A very fine and unusual Italian nineteenth century gilt bronze and clear and coloured glass beaded twenty-five light chandelier, the gilt bronze coronate-shaped corona surmounted by scrolled arms from which hang beads and drops, with glass beaded bands below, above a waisted stem issuing a tier of double-scroll cut branches issuing from a central foliate vase with each branch terminated by a gilt bronze and glass bowl-shaped drip-pan and a vase-shaped candle nozzle, the branches each with beaded bands and swags of plain and coloured glass drops, with a lower tier of conformingly shaped double-scroll cut branches terminated by the same drip-pans and nozzles, hung below with glass beads and swags and coloured glass drops with a ring of glass drop pendants. Now wired for electricity
Italy, most probably Venice, early nineteenth century
Height 140 cm, diameter 100 cm.
The overall construction, style and particularly the use of coloured glass that distinguishes this large and handsome chandelier suggests that it was made in Italy and more particularly Venice. By the nineteenth century production of Venetian glass chandeliers, made on the nearby island of Murano, had fallen into decline, mainly owing to competition from other parts of Europe. However, the style of the chandelier shares more in common with those made at Murano during its golden age of glass production during the 1700s. During this period Murano chandeliers, perfected by such eminent craftsmen as Giuseppe Briati (1686-1772), comprised a central metal frame from which emanated numerous arms decorated with polychromatic or transparent flowers, leaves and fruits, as well as moulded crystals. This new style of chandelier was known as a ciocche, meaning bouquet of flowers and often featured double-scroll arms that reflected the prevailing influence of Baroque and subsequent Rococo design.

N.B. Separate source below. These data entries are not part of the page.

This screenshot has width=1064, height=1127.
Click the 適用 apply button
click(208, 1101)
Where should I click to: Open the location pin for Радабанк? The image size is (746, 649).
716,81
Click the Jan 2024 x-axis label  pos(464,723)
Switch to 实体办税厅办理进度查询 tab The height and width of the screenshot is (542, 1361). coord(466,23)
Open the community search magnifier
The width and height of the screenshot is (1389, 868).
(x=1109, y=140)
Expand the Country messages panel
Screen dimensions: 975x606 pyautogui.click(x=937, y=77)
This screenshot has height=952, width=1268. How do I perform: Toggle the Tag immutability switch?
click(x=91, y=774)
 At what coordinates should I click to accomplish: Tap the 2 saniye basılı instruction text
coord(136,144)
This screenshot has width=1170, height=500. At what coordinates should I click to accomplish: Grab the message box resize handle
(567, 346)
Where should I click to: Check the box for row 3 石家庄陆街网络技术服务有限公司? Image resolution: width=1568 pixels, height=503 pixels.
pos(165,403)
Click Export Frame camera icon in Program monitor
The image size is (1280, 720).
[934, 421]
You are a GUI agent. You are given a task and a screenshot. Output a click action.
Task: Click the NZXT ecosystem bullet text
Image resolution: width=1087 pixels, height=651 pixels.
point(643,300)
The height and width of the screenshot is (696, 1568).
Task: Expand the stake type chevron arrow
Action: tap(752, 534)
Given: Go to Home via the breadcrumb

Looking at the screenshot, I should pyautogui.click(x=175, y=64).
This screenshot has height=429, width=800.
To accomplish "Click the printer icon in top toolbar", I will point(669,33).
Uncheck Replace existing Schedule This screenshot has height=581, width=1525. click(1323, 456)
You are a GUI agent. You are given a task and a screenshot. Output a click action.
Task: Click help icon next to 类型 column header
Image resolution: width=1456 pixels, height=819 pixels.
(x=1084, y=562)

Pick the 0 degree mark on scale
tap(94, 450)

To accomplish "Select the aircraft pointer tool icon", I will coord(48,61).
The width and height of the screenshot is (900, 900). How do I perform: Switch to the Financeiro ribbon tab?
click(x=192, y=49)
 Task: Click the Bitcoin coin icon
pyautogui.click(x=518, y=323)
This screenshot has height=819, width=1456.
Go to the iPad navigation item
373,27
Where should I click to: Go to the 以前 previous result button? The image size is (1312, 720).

The history of Murano glass began in 1291 when it was decided that all glass manufacture should be transferred from Venice to the island as a precaution against the risk of fire. Shortly after, the Venetian Republic introduced strict laws banning emigration and local glassmakers from practicing their craft outside Murano. These measures represented an attempt to contain glass production and its coveted secrets in one place and thereby retain a competitive advantage in the face of foreign competition. However, despite the enforcement of increasingly harsh punishments for defiant glassmakers, which included imprisonment and even killings, emigration from Murano to the rest of Europe was to continue throughout the coming centuries.